(Consignes de l'exercice): Recopiez mot pour mot toutes les lignes des items ci-dessous, en omettant les images.

(Extrait des données):
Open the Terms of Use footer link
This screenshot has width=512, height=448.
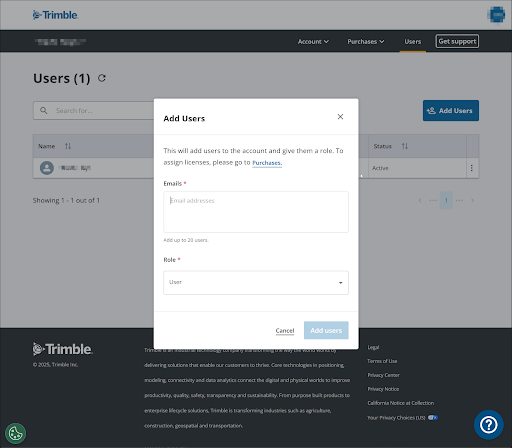[382, 361]
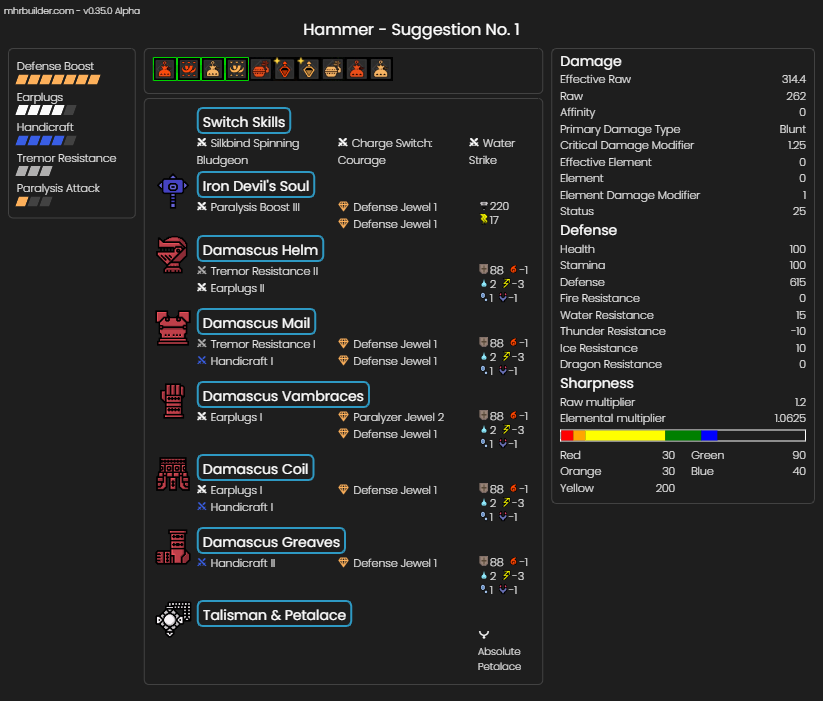Enable the sparkling tan Armorskin flask
This screenshot has width=823, height=701.
tap(308, 69)
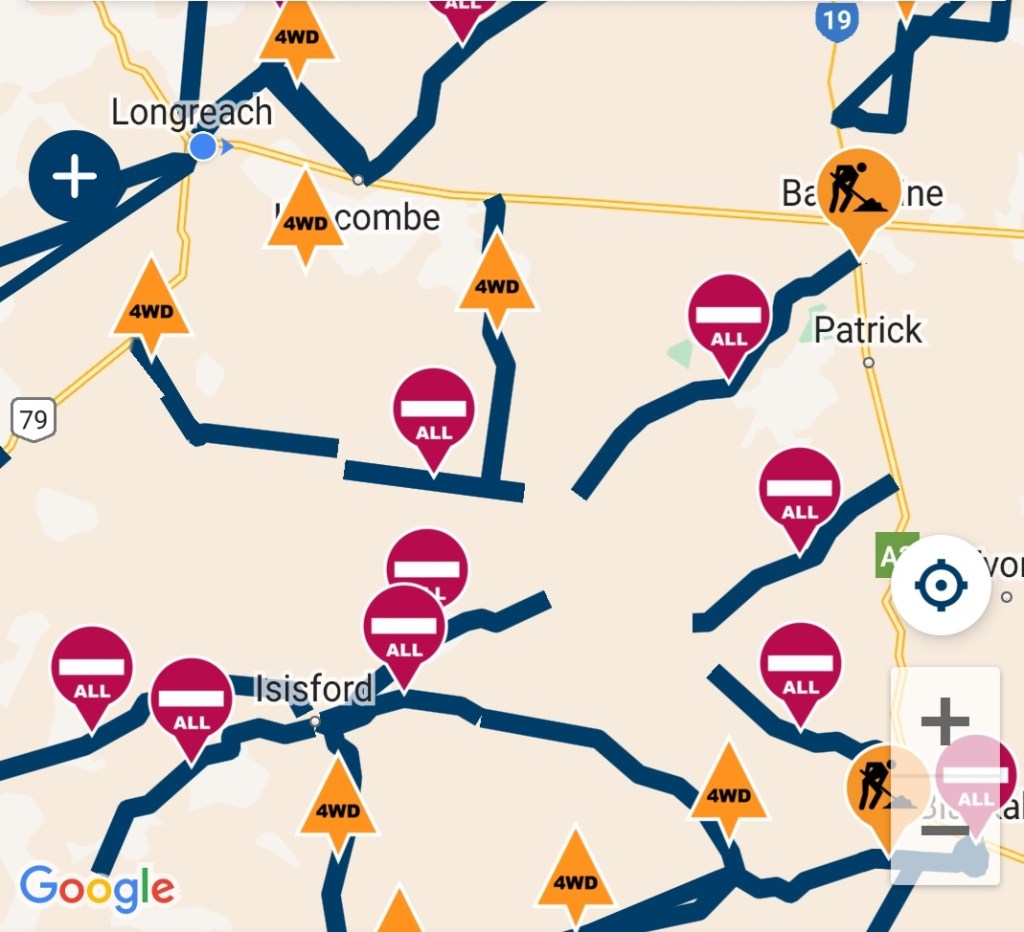Click the route 79 highway shield
Screen dimensions: 1024x932
33,419
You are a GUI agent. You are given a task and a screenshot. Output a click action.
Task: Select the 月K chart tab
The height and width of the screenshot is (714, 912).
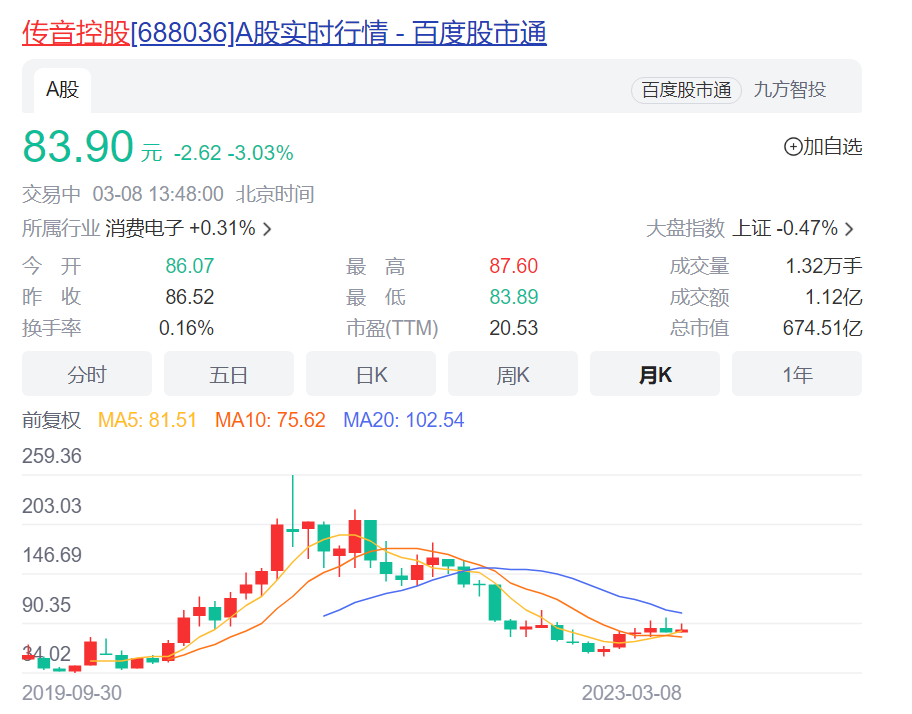point(655,375)
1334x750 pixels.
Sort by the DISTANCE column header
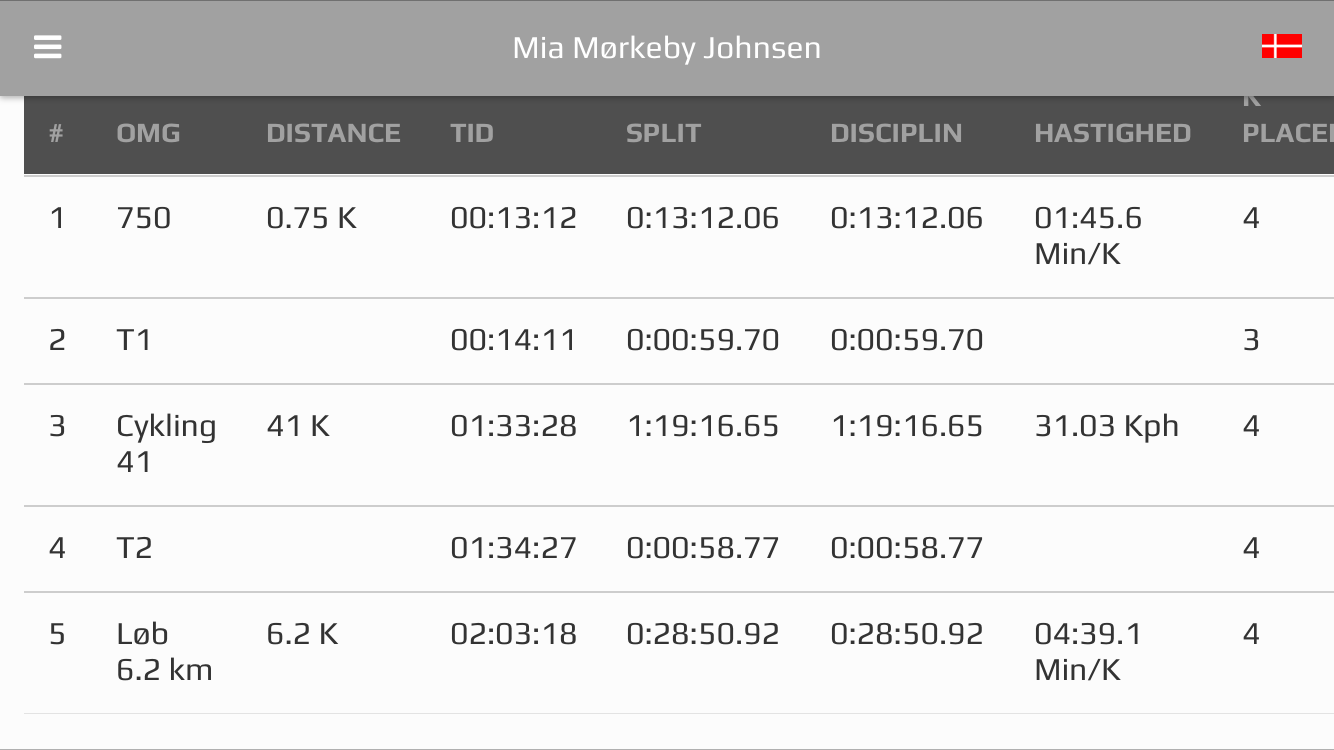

(Résultat de l'exercice):
Open the Terms of Use footer link
This screenshot has width=512, height=448.
[382, 361]
Enable the sparkling tan Armorskin flask
This screenshot has width=823, height=701.
tap(308, 69)
Click the route 79 highway shield
Screen dimensions: 1024x932
33,419
You are a GUI agent. You are given a task and a screenshot. Output a click action.
Task: Select the 月K chart tab
The height and width of the screenshot is (714, 912).
point(655,375)
1334x750 pixels.
Sort by the DISTANCE column header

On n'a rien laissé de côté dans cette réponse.